WHAT IS REQUIRED
Repeat exactly, and only, the lines below starting at the line that contains "You are a computer-use agent. Image resolution: width=1835" and ending at the line that contains "You are a computer-use agent. The", inclusive of both.

RECORDED INFORMATION
Start of Block

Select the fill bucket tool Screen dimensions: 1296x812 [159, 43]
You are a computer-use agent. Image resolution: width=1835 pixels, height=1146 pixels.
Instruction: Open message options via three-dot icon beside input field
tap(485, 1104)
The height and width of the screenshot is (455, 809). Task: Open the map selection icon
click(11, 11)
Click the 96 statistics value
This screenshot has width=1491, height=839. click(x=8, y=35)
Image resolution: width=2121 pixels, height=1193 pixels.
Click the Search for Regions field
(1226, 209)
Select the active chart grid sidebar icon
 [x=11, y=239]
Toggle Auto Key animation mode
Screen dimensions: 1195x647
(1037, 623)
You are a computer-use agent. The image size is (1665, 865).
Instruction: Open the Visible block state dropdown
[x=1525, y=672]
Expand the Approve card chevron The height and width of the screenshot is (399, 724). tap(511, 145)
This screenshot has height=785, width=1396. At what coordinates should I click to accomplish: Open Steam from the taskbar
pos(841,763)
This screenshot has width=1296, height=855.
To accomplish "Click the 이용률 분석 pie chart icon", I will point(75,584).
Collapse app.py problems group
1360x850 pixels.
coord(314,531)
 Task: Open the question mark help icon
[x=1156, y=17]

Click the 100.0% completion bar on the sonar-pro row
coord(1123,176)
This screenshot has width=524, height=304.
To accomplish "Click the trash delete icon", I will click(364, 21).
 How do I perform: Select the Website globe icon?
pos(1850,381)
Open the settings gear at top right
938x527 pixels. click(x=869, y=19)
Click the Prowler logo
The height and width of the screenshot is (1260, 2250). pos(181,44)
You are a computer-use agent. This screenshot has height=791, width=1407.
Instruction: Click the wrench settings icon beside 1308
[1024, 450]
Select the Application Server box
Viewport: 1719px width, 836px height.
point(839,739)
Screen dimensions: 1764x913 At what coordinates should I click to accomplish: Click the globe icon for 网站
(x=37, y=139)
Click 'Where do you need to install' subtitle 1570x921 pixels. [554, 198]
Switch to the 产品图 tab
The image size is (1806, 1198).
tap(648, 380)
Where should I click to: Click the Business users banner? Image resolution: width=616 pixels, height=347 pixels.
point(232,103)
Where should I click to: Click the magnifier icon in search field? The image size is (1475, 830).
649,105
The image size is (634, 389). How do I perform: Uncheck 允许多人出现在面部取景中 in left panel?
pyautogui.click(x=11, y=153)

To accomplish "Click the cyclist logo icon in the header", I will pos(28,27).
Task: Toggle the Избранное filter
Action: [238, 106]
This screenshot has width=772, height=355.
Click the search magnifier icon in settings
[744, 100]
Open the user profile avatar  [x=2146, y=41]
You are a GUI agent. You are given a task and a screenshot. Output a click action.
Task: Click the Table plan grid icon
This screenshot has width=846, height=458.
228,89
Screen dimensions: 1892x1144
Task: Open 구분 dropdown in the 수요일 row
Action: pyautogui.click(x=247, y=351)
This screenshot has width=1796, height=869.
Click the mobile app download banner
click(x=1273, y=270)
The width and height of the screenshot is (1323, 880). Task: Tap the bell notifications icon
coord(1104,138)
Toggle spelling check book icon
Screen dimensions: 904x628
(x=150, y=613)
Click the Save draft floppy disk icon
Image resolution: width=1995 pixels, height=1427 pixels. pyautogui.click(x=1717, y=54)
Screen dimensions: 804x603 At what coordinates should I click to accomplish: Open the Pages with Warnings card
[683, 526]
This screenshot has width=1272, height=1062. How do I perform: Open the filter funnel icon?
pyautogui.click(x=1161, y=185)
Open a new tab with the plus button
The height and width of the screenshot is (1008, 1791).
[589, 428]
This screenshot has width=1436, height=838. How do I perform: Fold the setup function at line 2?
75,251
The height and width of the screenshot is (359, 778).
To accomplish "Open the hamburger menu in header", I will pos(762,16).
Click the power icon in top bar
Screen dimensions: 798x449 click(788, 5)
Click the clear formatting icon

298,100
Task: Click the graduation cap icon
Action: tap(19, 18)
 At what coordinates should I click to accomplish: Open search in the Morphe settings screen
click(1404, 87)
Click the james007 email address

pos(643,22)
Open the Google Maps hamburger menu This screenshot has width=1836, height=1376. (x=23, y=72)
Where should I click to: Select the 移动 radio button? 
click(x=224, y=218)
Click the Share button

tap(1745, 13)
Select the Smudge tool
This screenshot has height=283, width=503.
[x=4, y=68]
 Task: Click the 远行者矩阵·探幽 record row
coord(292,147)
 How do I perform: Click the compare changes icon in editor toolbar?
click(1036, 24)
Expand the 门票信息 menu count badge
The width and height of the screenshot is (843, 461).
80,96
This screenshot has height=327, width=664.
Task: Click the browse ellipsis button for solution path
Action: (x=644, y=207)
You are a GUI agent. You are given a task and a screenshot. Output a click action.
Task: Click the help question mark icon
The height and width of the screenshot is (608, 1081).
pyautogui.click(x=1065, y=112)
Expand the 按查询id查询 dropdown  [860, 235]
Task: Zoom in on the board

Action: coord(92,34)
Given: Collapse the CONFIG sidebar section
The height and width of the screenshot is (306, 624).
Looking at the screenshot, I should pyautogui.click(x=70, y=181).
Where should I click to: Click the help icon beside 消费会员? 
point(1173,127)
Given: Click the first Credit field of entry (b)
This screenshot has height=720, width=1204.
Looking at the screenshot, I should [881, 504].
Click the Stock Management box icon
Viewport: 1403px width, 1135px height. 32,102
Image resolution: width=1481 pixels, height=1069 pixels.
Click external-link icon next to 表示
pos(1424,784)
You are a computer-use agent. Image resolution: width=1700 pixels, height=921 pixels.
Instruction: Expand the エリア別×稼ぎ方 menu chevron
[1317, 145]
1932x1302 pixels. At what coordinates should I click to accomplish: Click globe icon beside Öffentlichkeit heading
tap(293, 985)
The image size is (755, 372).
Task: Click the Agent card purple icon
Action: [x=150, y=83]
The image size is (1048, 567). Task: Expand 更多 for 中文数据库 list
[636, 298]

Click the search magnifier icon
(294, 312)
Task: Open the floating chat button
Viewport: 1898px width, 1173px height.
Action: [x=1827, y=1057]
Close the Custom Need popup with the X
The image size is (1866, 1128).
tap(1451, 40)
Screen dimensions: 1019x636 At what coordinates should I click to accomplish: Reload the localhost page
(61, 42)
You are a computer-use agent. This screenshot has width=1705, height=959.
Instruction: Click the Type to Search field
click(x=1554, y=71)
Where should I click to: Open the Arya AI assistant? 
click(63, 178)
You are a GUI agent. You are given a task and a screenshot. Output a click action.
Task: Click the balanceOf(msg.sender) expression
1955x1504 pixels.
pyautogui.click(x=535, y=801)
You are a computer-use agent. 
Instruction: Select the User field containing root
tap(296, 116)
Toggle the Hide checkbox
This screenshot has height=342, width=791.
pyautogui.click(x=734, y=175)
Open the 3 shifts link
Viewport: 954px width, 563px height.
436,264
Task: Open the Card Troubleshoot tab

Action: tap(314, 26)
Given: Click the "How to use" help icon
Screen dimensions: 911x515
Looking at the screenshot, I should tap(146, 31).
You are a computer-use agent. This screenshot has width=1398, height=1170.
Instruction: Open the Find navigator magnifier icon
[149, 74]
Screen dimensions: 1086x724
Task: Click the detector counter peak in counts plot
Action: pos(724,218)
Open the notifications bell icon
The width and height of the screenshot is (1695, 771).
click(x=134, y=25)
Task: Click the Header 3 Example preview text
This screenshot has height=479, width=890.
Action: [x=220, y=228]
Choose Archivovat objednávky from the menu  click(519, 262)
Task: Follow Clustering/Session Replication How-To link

End of Block

EXPECTED OUTPUT
You are a computer-use agent. Image resolution: width=1835 pixels, height=1146 pixels.
Instruction: Open message options via three-dot icon beside input field
tap(485, 1104)
The height and width of the screenshot is (455, 809). Task: Open the map selection icon
click(11, 11)
Click the 96 statistics value
This screenshot has width=1491, height=839. click(x=8, y=35)
Image resolution: width=2121 pixels, height=1193 pixels.
Click the Search for Regions field
(1226, 209)
Select the active chart grid sidebar icon
 [x=11, y=239]
Toggle Auto Key animation mode
Screen dimensions: 1195x647
(1037, 623)
You are a computer-use agent. The image size is (1665, 865).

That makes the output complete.